Türkiye'nin her kazanımından rahatsızlık duydular. Bunu açıkça söylemekten çekinmediler. Ne diyorlar? 'Bu hükümet dünyanın en doğru şeyini de yapsa biz yine karşı çıkacağız.' O yüzden biz sözümüzü milletimize söylüyoruz.
'Yürümekle bu yol bitmez'
Yürümekle bu yol bitmez. Yapacağımız çok şey olur. Tabii ki sorunlar da var. Ama önce nereden nereye geldiğimizi görmemiz lazım. Bir yönetici düşünün hizmet üretmek için engel üstüne engel aşmak zorunda kalıyor. Bizi hizmetten alıkoymak için neler yaptılar neler... İstanbul'u sadece CHP'nin sadece çöpünden çamurundan kurtarmakla kalmadık. Bu şehrin sahip olduğu avantajları zenginleştirerek dünyanın gıptayla baktığı bir hale getirdik.
Ekrem İmamoğlu'na seslendi
Nereden nereye... Boğazın suyunu Haliç'e bağladık. Neyle? Tünel sistemi ile. Bu suyla birlikte Haliç'teki o kirli su temizlendi. Bizden sonra da İstanbul'un başındaki adam maalesef rezil etti. Şimdi de İstanbul'u sel bastığı zaman bunun gittiği yer belli. Ya yurt dışı ya Bodrum. O da yetmiyor. Bay Bay Kemal ona bir talimat vermiş. 'Sen niye İstanbul'da duruyosun çık Van'a git'. Orada da PKK'lılarla anlaşmışlar, onların işaretini yapıyorlar.

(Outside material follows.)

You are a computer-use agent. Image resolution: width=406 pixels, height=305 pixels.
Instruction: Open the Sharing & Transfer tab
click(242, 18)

Ya Ekrem sen Trabzonlusun. Türkiye bunlardan çok çekti. İstanbul'a hizmetkar olmak varken oralarda ne işin var? 2024'te ona da dersini vermeye var mısınız?
'İstanbul 'evet' derse bu iş biter'
İstanbul 'evet' derse bu iş biter, İstanbul 'birilerini emekli edeceğiz' derse bu iş biter. Ben size güveniyorum. Eğer siz 'tamam' derseniz bu iş bitmiştir.
Montaj olduğunu bildiği halde 17-25'te FETÖ ihanet çetesinin kaset kumpasına sarılanların mesajı açık değil mi?
Bunların ülkemizin bütünlüğü, milletimizin birliği ve beraberlkiği gibi bir gayesi olabilir mi? Kendi ülkesini dışarıya şikayet edenden bu ülkenin hayrına bir şey olur mı?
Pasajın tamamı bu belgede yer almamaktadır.